SoftBank Robotics America and Direct Supply have deepened their partnership to deploy autonomous floor care robots in senior living communities, with nearly 100 facilities now using over 100 robots daily. The collaboration, which began with Direct Supply becoming an official partner in March 2025, has scaled into a repeatable enterprise model focused on operational efficiency rather than technology for its own sake.
What the partnership does
The program integrates SoftBank's autonomous floor care robots — which use computer vision and machine learning — with Direct Supply's logistics and procurement expertise. The robots handle routine cleaning tasks such as vacuuming hallways, freeing staff to focus on higher-impact resident services. Direct Supply provides training, support, and operational guidance tailored to senior living environments.
Case study: Sabra Health Care REIT
Sabra Health Care REIT, a real estate investment trust in the senior living space, has implemented the robotic program across its communities. According to Peter Nyland, EVP of Asset Management at Sabra, the goal is to reallocate staff time from manual floor care to more valuable resident interactions. "We want our staff spending their time doing the most impactful things… and vacuuming hallways isn't one of them," Nyland said in a statement. The program has enabled staff reallocation and improved resident experiences, though specific metrics on time savings or cost reduction were not disclosed.
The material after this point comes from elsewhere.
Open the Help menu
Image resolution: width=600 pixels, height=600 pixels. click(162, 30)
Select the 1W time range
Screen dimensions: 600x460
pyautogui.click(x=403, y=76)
Why this matters for senior living
Senior living communities face labor shortages, rising variable costs, and increasing quality standards. The partnership aims to address these pressures by providing a turnkey automation solution that doesn't require operators to become robotics experts. Justin Smith, Senior Manager of Innovation at Direct Supply, emphasized that the program solves real operational problems: "Robotics in senior living can't be about technology for technology's sake. It has to solve real problems for operators, staff, and residents."
How it works
SoftBank Robotics America acts as a "robot integrator" — a role the company has developed since launching its humanoid robot Pepper in 2014. The company expanded into autonomous cleaning robots in 2018, multi-tray delivery robots in 2021, and logistics consulting in 2022. For the senior living program, SoftBank handles deployment, service, and optimization, while Direct Supply manages customer relationships and industry-specific training.
Tradeoffs
The program is currently limited to floor care automation. SoftBank Robotics America President and GM Brady Watkins noted that the partnership provides "a solid foundation for Direct Supply's customers that are on an automation journey which will leverage multiple robotic solutions to transform operations." This suggests future expansion into other robotic tasks, but no timeline or specific additional robot types have been announced.
Bottom line
The SoftBank-Direct Supply partnership demonstrates a practical, incremental approach to automation in a labor-constrained industry. Rather than promising full facility automation, it targets a specific, repetitive task — floor cleaning — and provides the operational support needed to make it work at scale. For senior living operators evaluating robotics, this model offers a lower-risk entry point than building in-house automation programs from scratch.